### Text
Thursday, February 23, 2012

PARAH or HARAP?


As we were walking towards our car after the last performance of Alfin Sa'at’s PARAH, at Pentas 2 in KLPAC in early February, a friend said about her relative, “My sister won’t get it lah. She’ll say … see, see, see … I told you so!” I guess that would be the reaction of more than a few in the audience. (One person in the audience asked it the book, Interlok, is real.)

 Alfian’s play was like a punch in the stomach, designed to wake one up, to get a grip. But I felt there were many things that were not there. Certainly, the writer and the director would have had to decide what to leave out, or we would have been in Pentas 2 for a week. And as an editor, I understand that the most difficult task a writer faces is what to leave out. This is no criticism of Alfian’s play or Jo Kukathas’s direction -- they both did fantastic jobs, as did the actors. And I liked the way the play was produced in Malay (move out of the way DBP, the language belongs to the people, not to bureaucrats and politicians); English would have sounded so elitist and condescending.

I remember my first awareness of racism. We (my family) used to live in Johor, and we were visiting relatives in Bukit Timah in Singapore. I was sitting with the ‘men’ in the living room, while my mother, sister and my younger brother were in the kitchen. I was about thirteen, I think. My uncle was complaining to Father about his children running around with 'all those Chinese boys'. I dared not breathe. I stole a glance at Father, and saw him keeping a studious silence. He did not say anything apart from a ‘hmm’, which could have been interpreted either as acceptance or rejection.

I had never kept my Chinese and Malay friends a secret, nor did I try too hard to suppress my over-exuberant teenage hormones. My Chinese friends satisfied my nerdy needs, while my Malay friends -- many of whom were from the Police quarters on Jalan Masjid -- were simply great fun. (We loved music, but we also did many naughty things on the side, but in secret.)

During the drive home, I didn’t know if I was going to ‘get it’. I kept very quiet, trying to be as polite as I possibly could without throwing up. (That might have helped -- or not.) Father did not say a word either -- not in the car, not at home, not for weeks, months or years. He never did.

Another time was at the school padang, during the rugby season. I was with the field hockey crowd, and our season was over, but that didn’t stop us from knocking the ball around on the periphery, while watching the rugby game in progress.  Before long, the rugby ball rolled (or tumbled) in our direction, and one of my friends, Yoges (not his real name), decided to be helpful and tried to kick it back. Unfortunately, being aerodynamically challenged, the ball flew off at a tangent. Halim (not his real name), who was running towards us at that time, let out a tirade of swear words in several languages, complete with pariah, keling and 'descendants of slaves', questioned the legitimacy of our citizenships and our births. I was stunned because, first, I thought Halim was my friend and, second, because I had never heard the words being used with such venom. He was quickly escorted away by his friends (all Malay) and we, still stunned, decided to call it a day.

### Stored data
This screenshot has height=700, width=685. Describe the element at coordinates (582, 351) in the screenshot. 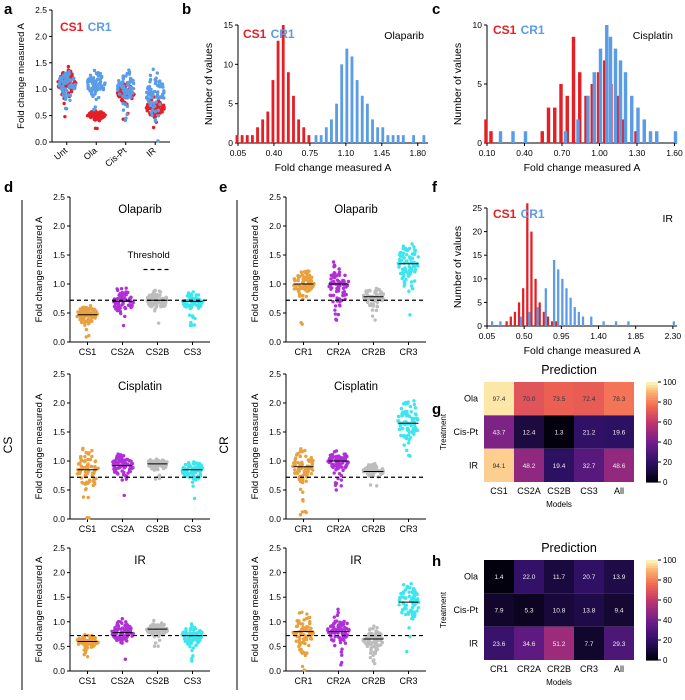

### The task
Answer these questions about the post on the play PARAH, giving each answer on its own line with the matching number.
1. In what language was the play produced?
2. Where did the relatives the family visited live?
3. Which sport's crowd was the writer with at the school padang?

### Answer for this exercise
1. Malay
2. Bukit Timah in Singapore
3. Field hockey